Contributing to the Centre’s work will be experts in ethics, law, politics, geography, development, philosophy, international relations, and climate science, from across the University of Reading. The Centre will also draw from world-leading experts within and outside the UK. They will equip policymakers and communities with the best resources to inform change, as well as training future researchers.
Over the next two years, the Centre will aim to advance knowledge in the following areas:
- Climate displacement: what legal claims can be made by communities displaced by climate change? How do they make them? How are the problems of justice created in this new space of claims-making best navigated?
- Ethical approaches to uncertainty: how can the uncertainties of climate science be communicated to promote climate justice? How can we protect against the abuse of uncertainty – about causes, impacts, and solutions – as a barrier to more just climate action?

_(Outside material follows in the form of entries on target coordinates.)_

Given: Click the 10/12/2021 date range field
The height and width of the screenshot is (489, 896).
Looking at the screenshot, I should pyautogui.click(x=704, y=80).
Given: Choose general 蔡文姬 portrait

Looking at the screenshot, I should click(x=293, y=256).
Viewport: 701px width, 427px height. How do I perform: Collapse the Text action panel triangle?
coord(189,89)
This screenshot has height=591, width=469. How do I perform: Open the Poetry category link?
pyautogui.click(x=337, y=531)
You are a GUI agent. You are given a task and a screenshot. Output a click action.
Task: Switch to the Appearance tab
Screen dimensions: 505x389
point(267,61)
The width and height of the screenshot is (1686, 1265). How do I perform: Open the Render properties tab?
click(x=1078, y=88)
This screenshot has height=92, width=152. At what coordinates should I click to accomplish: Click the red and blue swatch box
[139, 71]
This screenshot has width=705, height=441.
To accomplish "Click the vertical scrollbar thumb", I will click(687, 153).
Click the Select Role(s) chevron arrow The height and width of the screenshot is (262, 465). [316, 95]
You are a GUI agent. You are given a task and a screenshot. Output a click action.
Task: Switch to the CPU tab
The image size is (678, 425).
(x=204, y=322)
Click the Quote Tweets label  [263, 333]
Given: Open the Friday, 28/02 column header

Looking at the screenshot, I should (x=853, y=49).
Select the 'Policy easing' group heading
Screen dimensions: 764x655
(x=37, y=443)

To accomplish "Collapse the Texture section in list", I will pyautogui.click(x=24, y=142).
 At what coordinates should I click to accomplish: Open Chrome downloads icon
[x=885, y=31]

- New technologies: could geoengineering promote justice in the face of worsening climate change or will it reinforce existing injustice? What ethical commitments should be baked into the governance of new technologies such as CDR, or SRM? How can we ensure this happens?
- Equity and fairness in global climate policy: what are the emergent and innovative ideas for enhancing justice and equity among increasingly fragmented and polycentric global climate governance arrangements? How can such ideas be best implemented? What are the implications and obligations for key global actors and institutions?
- Climate justice and inclusive green growth: what equity and justice issues are implicated in green economy and low carbon transition programmes in developed and developing countries? How can green economy initiatives be best designed and implemented in an equitable and inclusive manner? What obligations does inclusive green growth raise for key actors and institutions?
- Climate justice across time: People in the future will be hit worst by the impacts of climate change. What just institutions can we build now to protect them? How can we engage people’s concern on climate change and future justice, in the face of the pressing present damages caused by climate change?